Code and Supplementary Data Included

According to data by Koyfin, the S&P 500 has gained 17.95% this year as of Friday 13th September. However,  four of the 11 S&P 500 sector ETFs have outperformed it namely XLU (utilities, return=26.05%), XLC (Communication Services, 20.20%), XLF (Financials, 19.29%) and XLP (Consumer Staples, 18.27%).

It is interesting to ask if it is possible to create a long-short portfolio of the sector ETFs that would significantly outperform the S&P; I haven’t found any research of that nature, but I will leave it for another day.

For now, I was wondering if single name proxies for the different sectors would outperform the index in the short-term or long-term, giving better expressions for sector-specific plays for investors of either or both horizons. Since sector ETFs are made up of several stocks, it is not farfetched to think that each sector has at least one stock that is strongly correlated with the sector ETF but moves more than the ETF to the upside or downside. If this is the case, then it be better to simply trade the single name rather than the ETF.

Methodology

I searched around for a good way to find out and I stumbled upon an excellent methodology using Vine Copulas by Claudia Czado in her book “Analyzing Dependent Data with Vine Copulas” where she did something similar for the DAX index.

The idea is to use vine copulas to find single name stocks that are proxies for the entire sector.
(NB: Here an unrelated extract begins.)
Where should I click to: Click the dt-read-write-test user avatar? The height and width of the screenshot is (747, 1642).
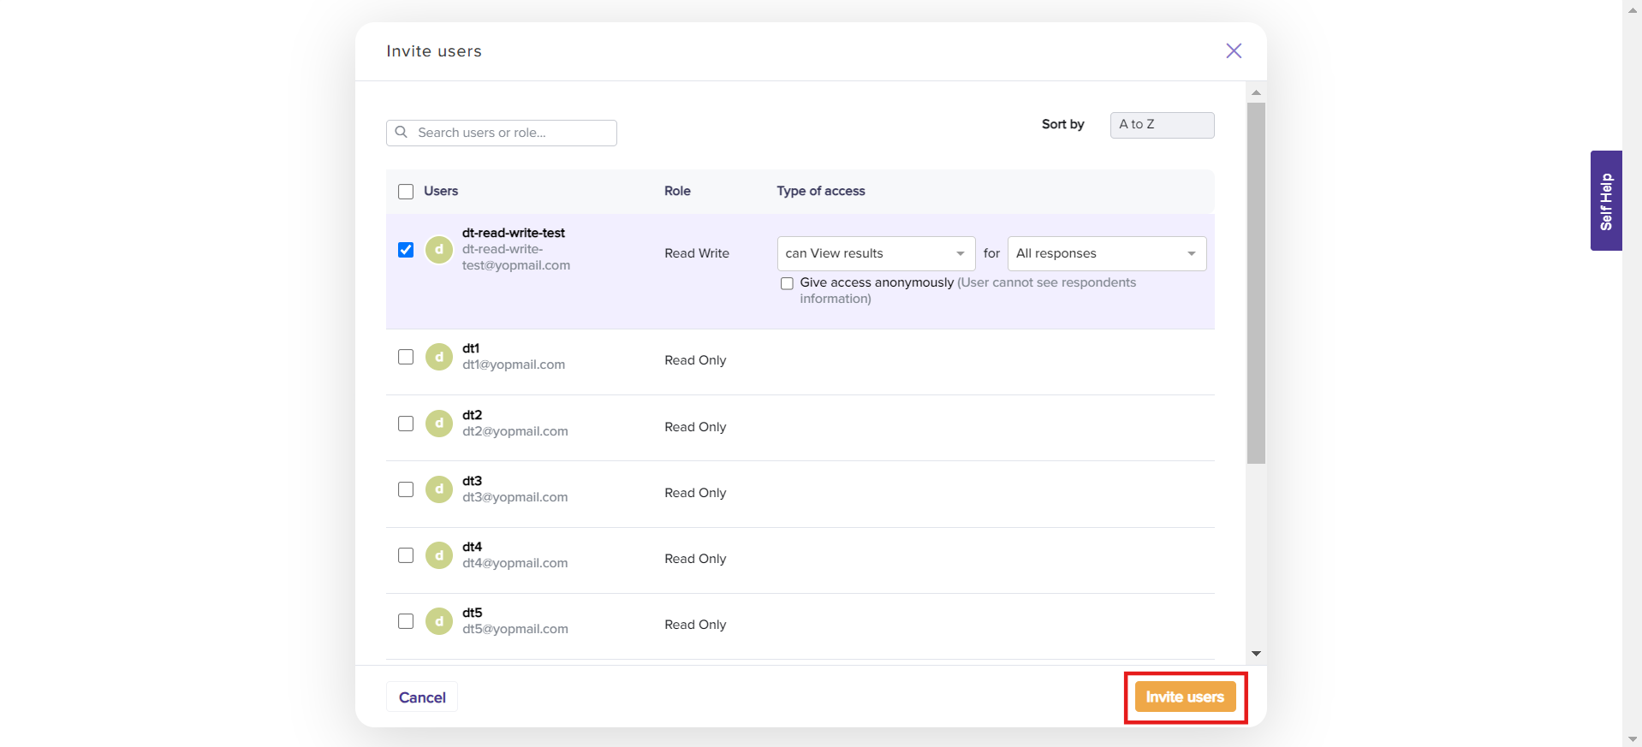pos(439,250)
This can be done by gathering the returns for all S&P 500 constituents, grouped by sector then fitting a Vine copula—specifically a C-Vine copula due to its ‘star’ structure (a ‘root’ asset connected to the other assets)—to each sector and find this root (Czado, 2019). The root is the stock such that all pairwise correlations, measured by the Kendall’s tau, between it and other stocks are the highest. A comparison of the root’s performance versus the corresponding sector ETF would sow if it is indeed a better short term and/or long-term play.

In the next section, I give a brief overview of how copulas and vine copulas work. I also share a downloadable mathematical treatise that serves as an introduction to copulas and Vine copulas.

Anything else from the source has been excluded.